To do: Reproduce all of the following lines word for word, omitting the pictures.

Lines from a collection:
◆ ◆ ◆ ◆ ◆

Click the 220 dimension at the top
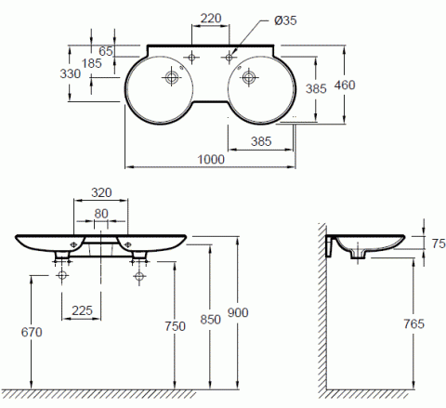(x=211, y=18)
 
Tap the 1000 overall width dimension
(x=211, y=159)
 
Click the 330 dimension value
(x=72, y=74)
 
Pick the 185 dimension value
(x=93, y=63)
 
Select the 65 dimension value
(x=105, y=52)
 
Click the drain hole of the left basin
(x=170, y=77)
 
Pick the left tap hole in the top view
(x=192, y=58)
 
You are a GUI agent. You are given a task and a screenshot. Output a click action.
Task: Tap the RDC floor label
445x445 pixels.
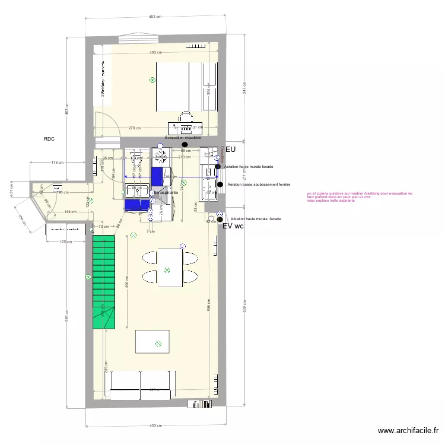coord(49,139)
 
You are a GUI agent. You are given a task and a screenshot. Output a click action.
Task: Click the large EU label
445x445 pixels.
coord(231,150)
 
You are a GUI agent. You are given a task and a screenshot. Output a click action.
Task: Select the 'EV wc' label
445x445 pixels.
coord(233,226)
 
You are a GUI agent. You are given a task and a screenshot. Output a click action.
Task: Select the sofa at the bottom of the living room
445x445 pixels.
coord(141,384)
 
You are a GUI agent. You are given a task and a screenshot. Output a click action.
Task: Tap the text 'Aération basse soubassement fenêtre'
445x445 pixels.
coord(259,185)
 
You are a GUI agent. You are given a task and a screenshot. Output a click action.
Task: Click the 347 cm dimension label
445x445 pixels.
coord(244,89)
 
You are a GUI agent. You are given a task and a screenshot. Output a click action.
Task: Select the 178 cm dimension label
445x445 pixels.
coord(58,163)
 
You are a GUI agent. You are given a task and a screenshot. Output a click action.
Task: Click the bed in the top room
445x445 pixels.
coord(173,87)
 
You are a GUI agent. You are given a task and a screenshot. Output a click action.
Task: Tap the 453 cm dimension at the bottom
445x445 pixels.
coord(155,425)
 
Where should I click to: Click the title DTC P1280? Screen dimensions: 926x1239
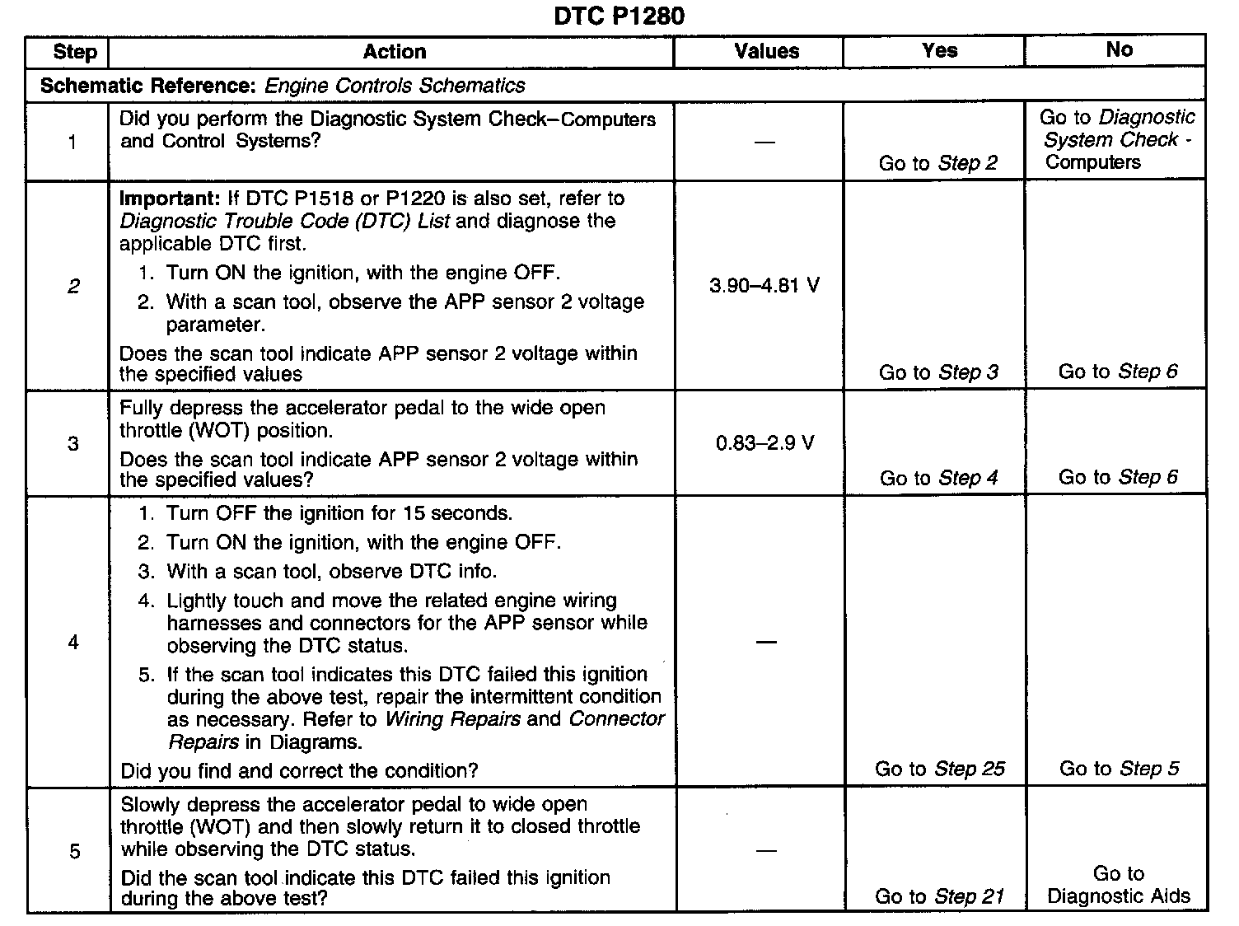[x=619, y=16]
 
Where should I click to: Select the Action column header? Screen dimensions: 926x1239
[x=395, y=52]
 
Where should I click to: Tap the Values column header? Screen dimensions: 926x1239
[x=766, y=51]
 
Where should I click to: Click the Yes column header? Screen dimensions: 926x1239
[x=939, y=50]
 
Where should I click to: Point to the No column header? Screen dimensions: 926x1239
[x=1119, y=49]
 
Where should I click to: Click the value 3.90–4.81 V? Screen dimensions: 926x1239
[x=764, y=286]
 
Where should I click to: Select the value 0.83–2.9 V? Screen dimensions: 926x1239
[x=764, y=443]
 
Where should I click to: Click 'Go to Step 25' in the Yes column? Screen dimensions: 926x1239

◆ ◆ ◆ ◆ ◆

Correct output:
Click the 220 dimension at the top
(x=211, y=18)
 
Tap the 1000 overall width dimension
(x=211, y=159)
 
Click the 330 dimension value
(x=72, y=74)
 
Pick the 185 dimension value
(x=93, y=63)
 
Select the 65 dimension value
(x=105, y=52)
 
Click the drain hole of the left basin
(x=170, y=77)
 
Pick the left tap hole in the top view
(x=192, y=58)
 
You are a GUI agent. You are given a task and a screenshot. Output a click action.
Task: Tap the RDC floor label
445x445 pixels.
coord(49,139)
 
You are a GUI agent. You are given a task and a screenshot. Output a click action.
Task: Click the large EU label
445x445 pixels.
coord(231,150)
 
You are a GUI agent. You are given a task and a screenshot. Output a click action.
Task: Select the 'EV wc' label
445x445 pixels.
coord(233,226)
 
You are a GUI agent. You are given a task and a screenshot. Output a click action.
Task: Select the sofa at the bottom of the living room
445x445 pixels.
coord(141,384)
 
You are a GUI agent. You are given a task and a screenshot. Output a click action.
Task: Tap the text 'Aération basse soubassement fenêtre'
445x445 pixels.
coord(259,185)
 
You are a GUI agent. You are given a task and a screenshot. Output a click action.
Task: Click the 347 cm dimension label
445x445 pixels.
coord(244,89)
 
You are a GUI agent. You are given a task and a screenshot. Output a click action.
Task: Select the 178 cm dimension label
445x445 pixels.
coord(58,163)
 
You are a GUI agent. You are given a task and a screenshot. Output a click action.
Task: Click the bed in the top room
445x445 pixels.
coord(173,87)
 
You are a GUI agent. You are given a task and a screenshot. Output a click action.
Task: Tap the 453 cm dimension at the bottom
445x445 pixels.
coord(155,425)
 
Where should I click to: Click the title DTC P1280? Screen dimensions: 926x1239
[x=619, y=16]
 
Where should I click to: Select the Action column header? Screen dimensions: 926x1239
[x=395, y=52]
 
Where should I click to: Tap the Values column header? Screen dimensions: 926x1239
[x=766, y=51]
 
Where should I click to: Click the Yes column header? Screen dimensions: 926x1239
[x=939, y=50]
 
Where should I click to: Point to the No column header? Screen dimensions: 926x1239
[x=1119, y=49]
 
Where should I click to: Click the value 3.90–4.81 V? Screen dimensions: 926x1239
[x=764, y=286]
 
Where should I click to: Select the value 0.83–2.9 V? Screen dimensions: 926x1239
[x=764, y=443]
 
Where should I click to: Click 'Go to Step 25' in the Yes column? Screen dimensions: 926x1239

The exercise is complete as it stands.